### Provided data
*** Block opens ***

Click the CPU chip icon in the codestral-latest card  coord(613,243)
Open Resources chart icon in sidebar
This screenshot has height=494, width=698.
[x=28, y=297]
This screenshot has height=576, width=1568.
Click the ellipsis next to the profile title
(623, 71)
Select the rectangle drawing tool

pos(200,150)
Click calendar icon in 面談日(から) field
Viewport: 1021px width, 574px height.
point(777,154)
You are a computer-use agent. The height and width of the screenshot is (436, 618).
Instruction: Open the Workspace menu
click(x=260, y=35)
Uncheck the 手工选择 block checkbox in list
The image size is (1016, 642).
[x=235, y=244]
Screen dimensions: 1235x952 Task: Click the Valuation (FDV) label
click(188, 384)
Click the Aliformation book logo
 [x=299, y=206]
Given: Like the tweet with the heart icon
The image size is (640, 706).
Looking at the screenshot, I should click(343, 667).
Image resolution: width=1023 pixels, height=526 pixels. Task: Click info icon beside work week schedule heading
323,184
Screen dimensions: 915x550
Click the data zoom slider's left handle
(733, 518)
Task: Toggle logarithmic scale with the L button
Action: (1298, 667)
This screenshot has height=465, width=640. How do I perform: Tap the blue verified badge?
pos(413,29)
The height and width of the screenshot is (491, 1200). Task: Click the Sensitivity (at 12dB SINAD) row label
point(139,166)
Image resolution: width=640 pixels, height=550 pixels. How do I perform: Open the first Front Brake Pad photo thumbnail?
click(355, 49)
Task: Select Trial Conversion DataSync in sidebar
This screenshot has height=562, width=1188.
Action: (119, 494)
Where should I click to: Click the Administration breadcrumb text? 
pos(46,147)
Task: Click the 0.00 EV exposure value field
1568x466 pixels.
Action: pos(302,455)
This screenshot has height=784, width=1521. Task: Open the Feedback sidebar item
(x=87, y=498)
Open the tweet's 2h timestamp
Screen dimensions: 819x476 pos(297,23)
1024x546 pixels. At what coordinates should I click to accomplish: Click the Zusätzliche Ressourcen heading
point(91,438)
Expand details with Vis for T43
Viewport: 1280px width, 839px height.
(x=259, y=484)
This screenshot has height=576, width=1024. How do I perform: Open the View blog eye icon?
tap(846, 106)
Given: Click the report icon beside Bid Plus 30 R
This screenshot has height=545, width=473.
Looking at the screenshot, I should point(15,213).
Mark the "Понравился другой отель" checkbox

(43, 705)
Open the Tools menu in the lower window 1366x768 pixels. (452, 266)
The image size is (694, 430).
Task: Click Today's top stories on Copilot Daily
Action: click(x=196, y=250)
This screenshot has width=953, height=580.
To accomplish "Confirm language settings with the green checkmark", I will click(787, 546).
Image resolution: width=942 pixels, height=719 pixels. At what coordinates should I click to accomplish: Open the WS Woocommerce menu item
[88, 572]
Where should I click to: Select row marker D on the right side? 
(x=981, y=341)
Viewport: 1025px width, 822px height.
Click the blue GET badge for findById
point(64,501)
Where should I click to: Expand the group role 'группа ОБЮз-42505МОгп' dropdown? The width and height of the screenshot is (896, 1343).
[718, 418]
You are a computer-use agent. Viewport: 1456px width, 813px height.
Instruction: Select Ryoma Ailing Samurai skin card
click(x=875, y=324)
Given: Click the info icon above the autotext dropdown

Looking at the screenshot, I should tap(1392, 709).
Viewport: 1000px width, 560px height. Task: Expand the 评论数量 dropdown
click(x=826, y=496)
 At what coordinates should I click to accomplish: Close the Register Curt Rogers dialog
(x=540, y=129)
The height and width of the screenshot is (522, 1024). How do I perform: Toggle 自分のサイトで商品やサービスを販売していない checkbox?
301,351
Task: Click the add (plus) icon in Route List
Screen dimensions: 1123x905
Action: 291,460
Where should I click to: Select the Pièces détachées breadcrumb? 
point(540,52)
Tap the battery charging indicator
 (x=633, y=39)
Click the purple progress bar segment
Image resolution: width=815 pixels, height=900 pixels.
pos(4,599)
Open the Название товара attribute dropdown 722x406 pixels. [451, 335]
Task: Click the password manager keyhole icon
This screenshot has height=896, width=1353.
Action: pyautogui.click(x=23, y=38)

*** Block closes ***

### Task to carry out
Copy out whichever lines of the listing contain the word "field".

### Task result
Click calendar icon in 面談日(から) field
Task: Click the 0.00 EV exposure value field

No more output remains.